Problem statement: Read the listing below and copy out each line where the word "agent" occurs.

Dataset excerpts:
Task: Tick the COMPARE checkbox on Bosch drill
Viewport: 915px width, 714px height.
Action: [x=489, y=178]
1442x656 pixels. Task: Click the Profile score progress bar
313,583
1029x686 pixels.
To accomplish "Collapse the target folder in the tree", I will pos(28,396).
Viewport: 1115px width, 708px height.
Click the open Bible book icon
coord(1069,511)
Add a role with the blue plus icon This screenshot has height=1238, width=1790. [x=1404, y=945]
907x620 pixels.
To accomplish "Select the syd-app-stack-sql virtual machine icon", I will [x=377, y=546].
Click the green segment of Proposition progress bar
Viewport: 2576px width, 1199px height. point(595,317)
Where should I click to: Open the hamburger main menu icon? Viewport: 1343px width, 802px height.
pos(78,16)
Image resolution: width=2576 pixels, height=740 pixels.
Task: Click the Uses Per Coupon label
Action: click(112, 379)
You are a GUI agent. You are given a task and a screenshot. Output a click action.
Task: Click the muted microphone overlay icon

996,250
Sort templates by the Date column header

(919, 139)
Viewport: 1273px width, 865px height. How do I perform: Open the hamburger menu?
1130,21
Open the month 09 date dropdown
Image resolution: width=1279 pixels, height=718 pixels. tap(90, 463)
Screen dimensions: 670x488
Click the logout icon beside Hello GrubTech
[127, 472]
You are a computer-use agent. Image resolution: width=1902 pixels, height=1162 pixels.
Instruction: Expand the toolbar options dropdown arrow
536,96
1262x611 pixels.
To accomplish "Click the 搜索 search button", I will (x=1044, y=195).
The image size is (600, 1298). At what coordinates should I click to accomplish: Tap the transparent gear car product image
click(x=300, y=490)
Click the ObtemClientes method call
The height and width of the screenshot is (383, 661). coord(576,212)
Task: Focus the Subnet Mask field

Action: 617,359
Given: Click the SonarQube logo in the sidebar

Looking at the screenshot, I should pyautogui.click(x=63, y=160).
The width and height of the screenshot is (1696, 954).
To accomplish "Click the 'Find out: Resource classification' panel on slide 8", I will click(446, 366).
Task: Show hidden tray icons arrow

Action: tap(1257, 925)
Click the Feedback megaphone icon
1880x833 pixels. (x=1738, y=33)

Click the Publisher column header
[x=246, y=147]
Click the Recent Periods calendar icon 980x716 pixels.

Task response:
You are a GUI agent. You are given a task and a screenshot. Output a click action.
You are a computer-use agent. Image resolution: width=1902 pixels, height=1162 pixels.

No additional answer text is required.